= Violet chinchilla =

Coat-colour mutation of domestic chinchillas

Violet chinchilla is a recessive coat colour of the long-tailed chinchilla (Chinchilla lanigera). The mutation first appeared in Rhodesia (now Zimbabwe) in the 1960s and was later established in the United States. Breeders often call it "Afro-violet" or "Sullivan violet."

== History ==
Breeding accounts trace the mutation to Frank Gillingham of Salisbury, Rhodesia, whose herd produced the first violets. Animals from his herd were later acquired by Loyd Sullivan, who promoted the colour in the United States. A Rhodesian government notice in 1966 listed Gillingham as a chinchilla specialist, confirming his role in the industry at that time.

== Appearance ==
Violet chinchillas show a bluish-grey coat with a lavender tone over the guard hairs.
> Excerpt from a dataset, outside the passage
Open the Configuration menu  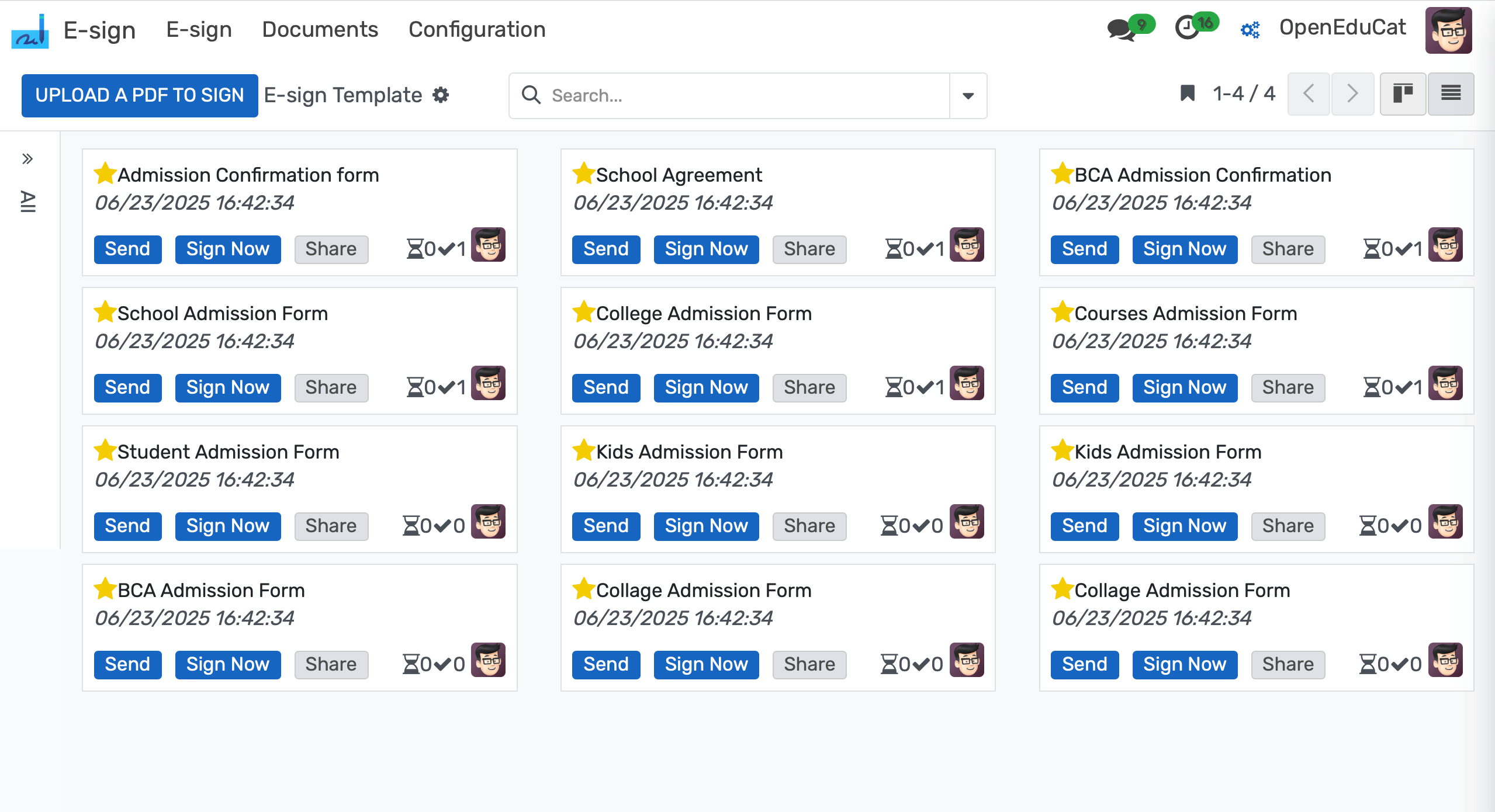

The belly remains white, like in standard greys. Shade can range from pale to dark. Breeders sometimes cross the mutation with ebony to create a darker "violet wrap."

== Genetics ==
The violet mutation is recessive. Only chinchillas with two copies (vv) show the colour; carriers (Vv) look standard grey. Some sources also describe a separate "German violet" line with different genetic background.

== Terminology ==
Common names include "Afro-violet," "Sullivan violet," and "violet." Breeder accounts sometimes also call it the "Gillingham violet."